__EXERCISE REQUIREMENTS__
How many lines in the records below contain the word "size"? Answer with the number and nothing else.

======== GIVEN INFORMATION ========

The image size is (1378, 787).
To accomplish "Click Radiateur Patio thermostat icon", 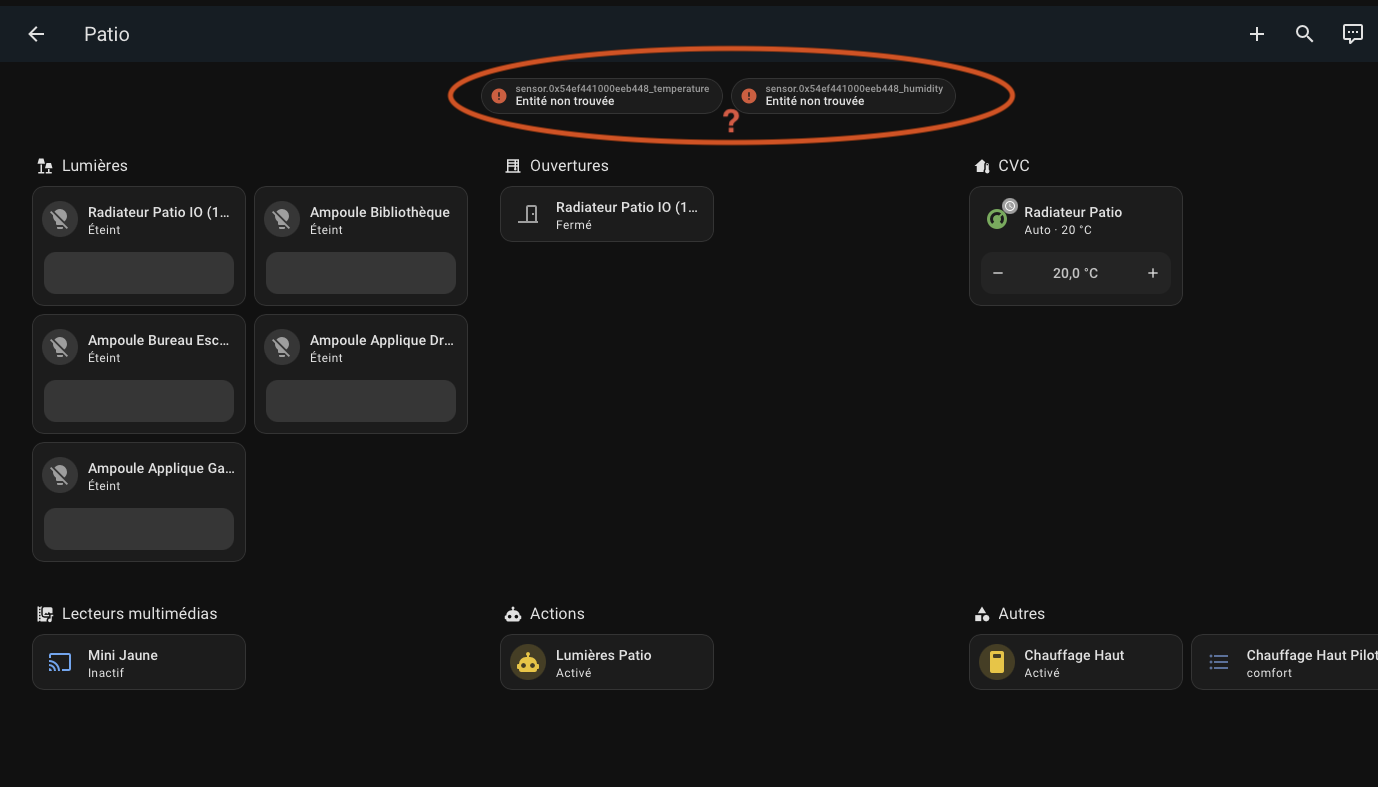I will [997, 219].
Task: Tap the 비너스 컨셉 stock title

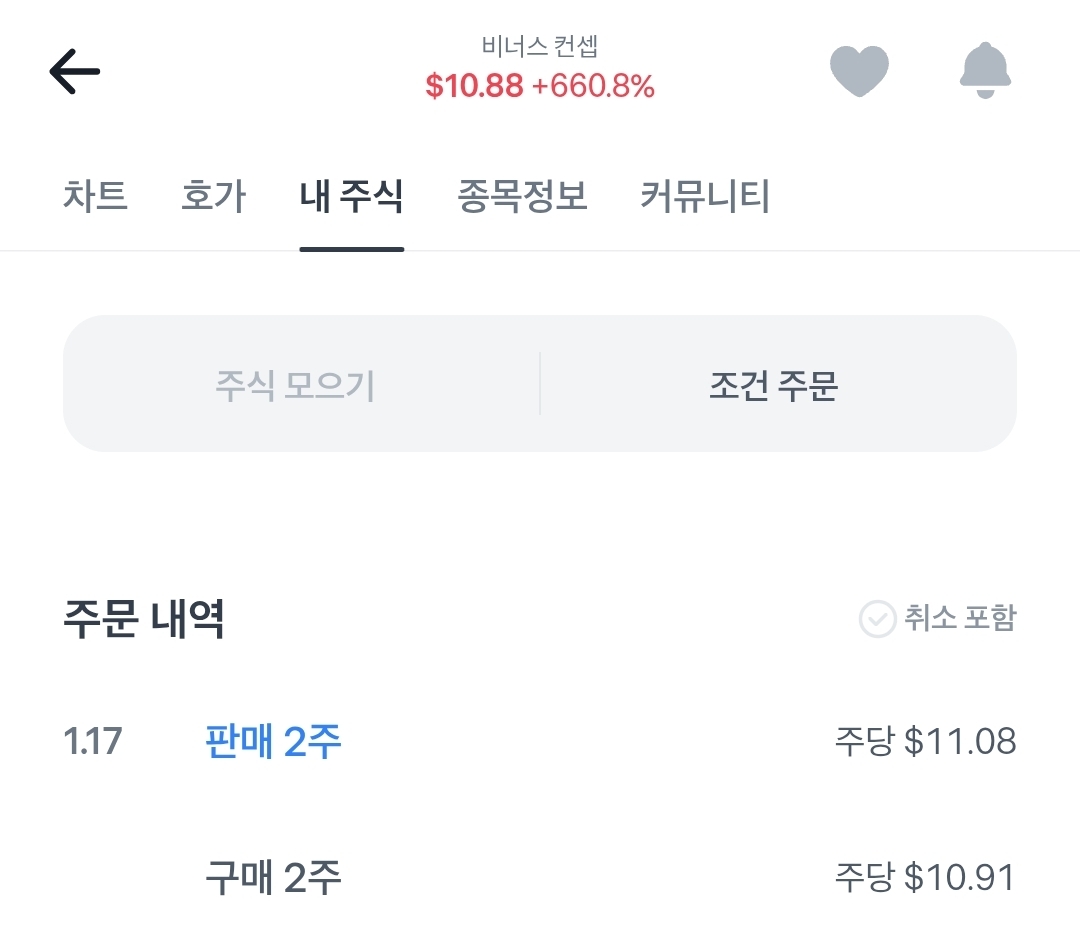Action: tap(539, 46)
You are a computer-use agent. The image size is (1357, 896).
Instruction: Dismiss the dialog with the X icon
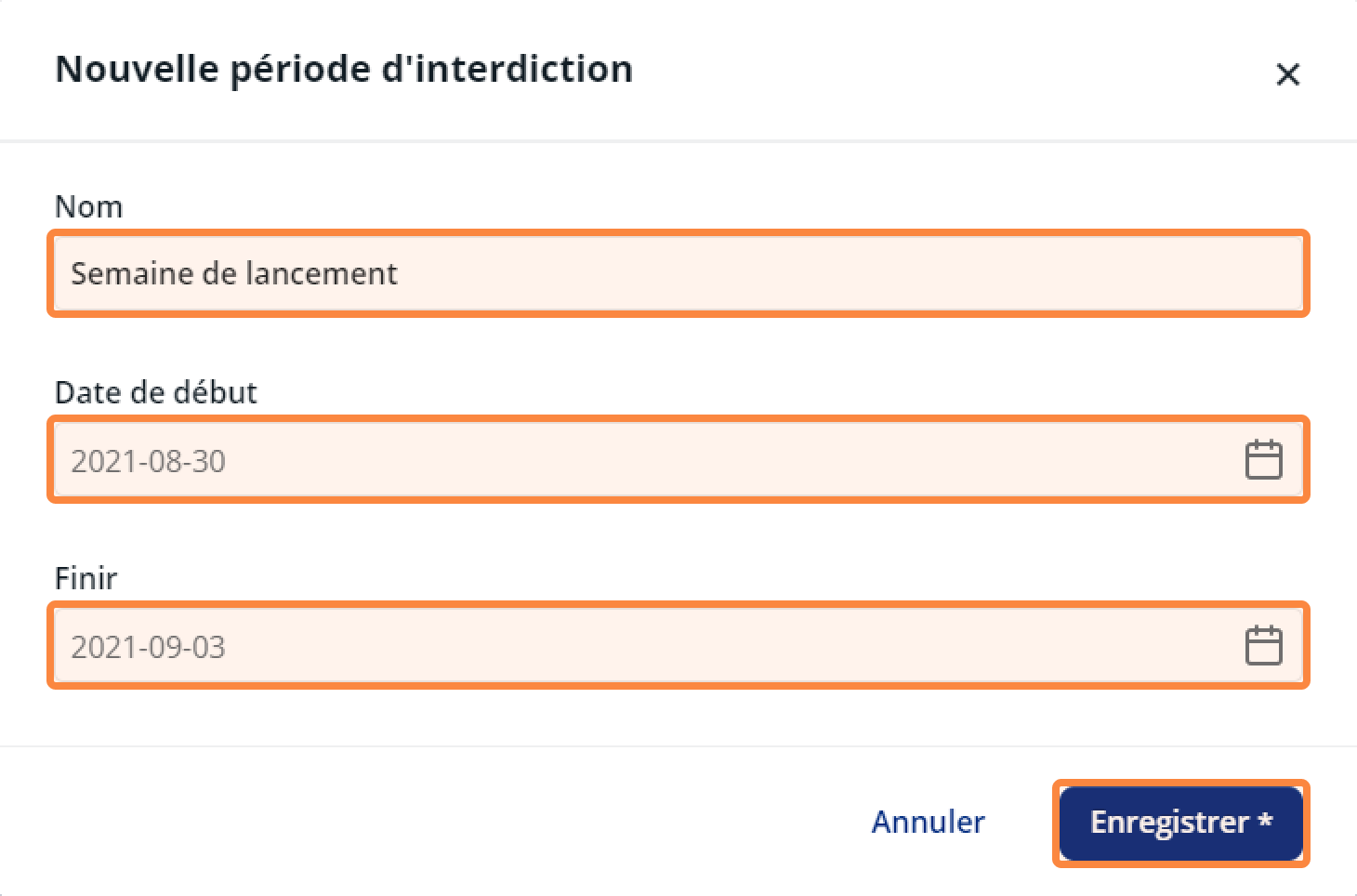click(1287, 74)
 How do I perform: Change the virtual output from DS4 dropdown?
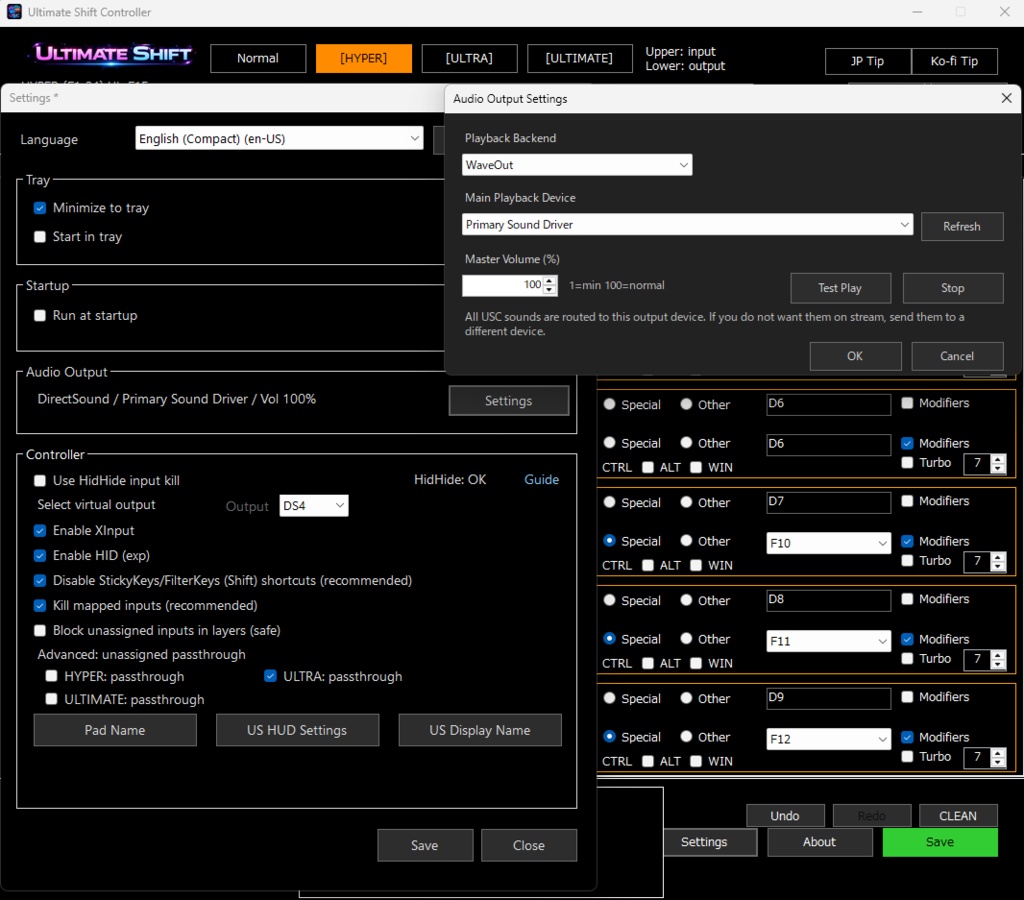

========
======== GIVEN INFORMATION ========

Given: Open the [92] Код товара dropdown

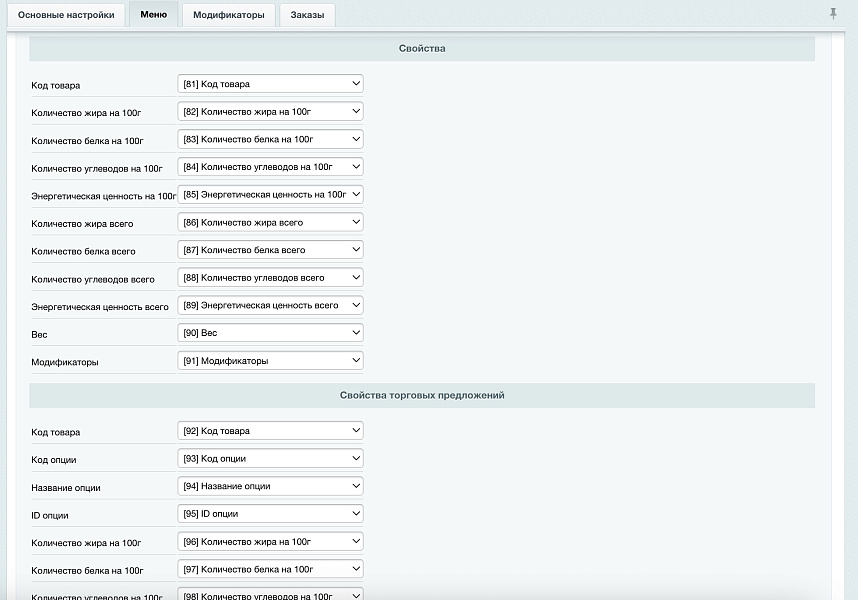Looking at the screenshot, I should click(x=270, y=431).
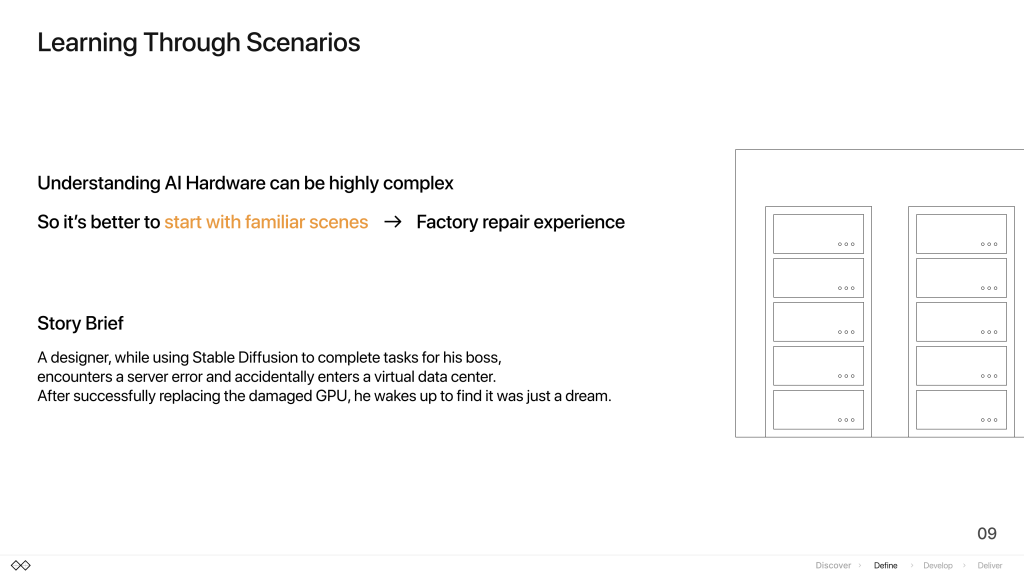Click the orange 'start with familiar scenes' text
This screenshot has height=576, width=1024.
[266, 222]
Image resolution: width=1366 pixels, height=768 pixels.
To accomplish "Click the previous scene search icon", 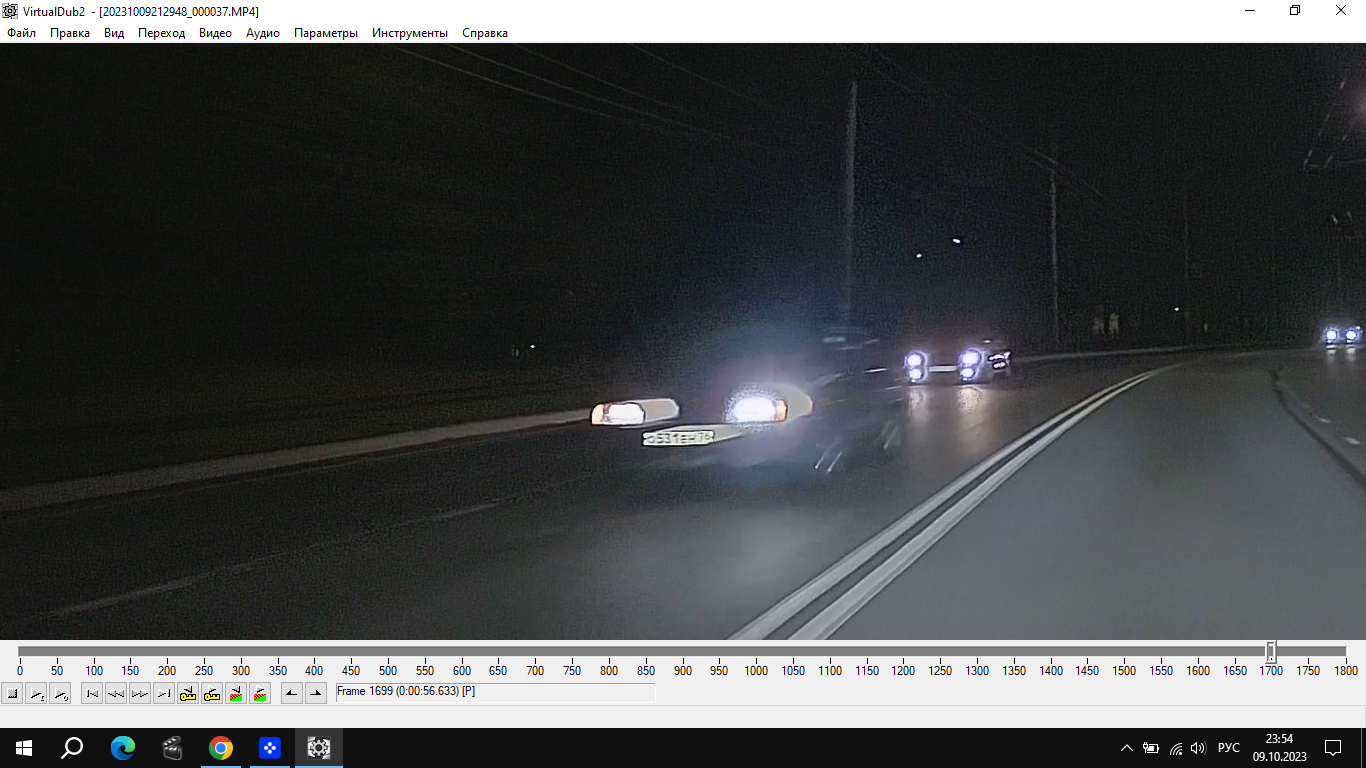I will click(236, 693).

========

__ANSWER FOR THE TASK__
2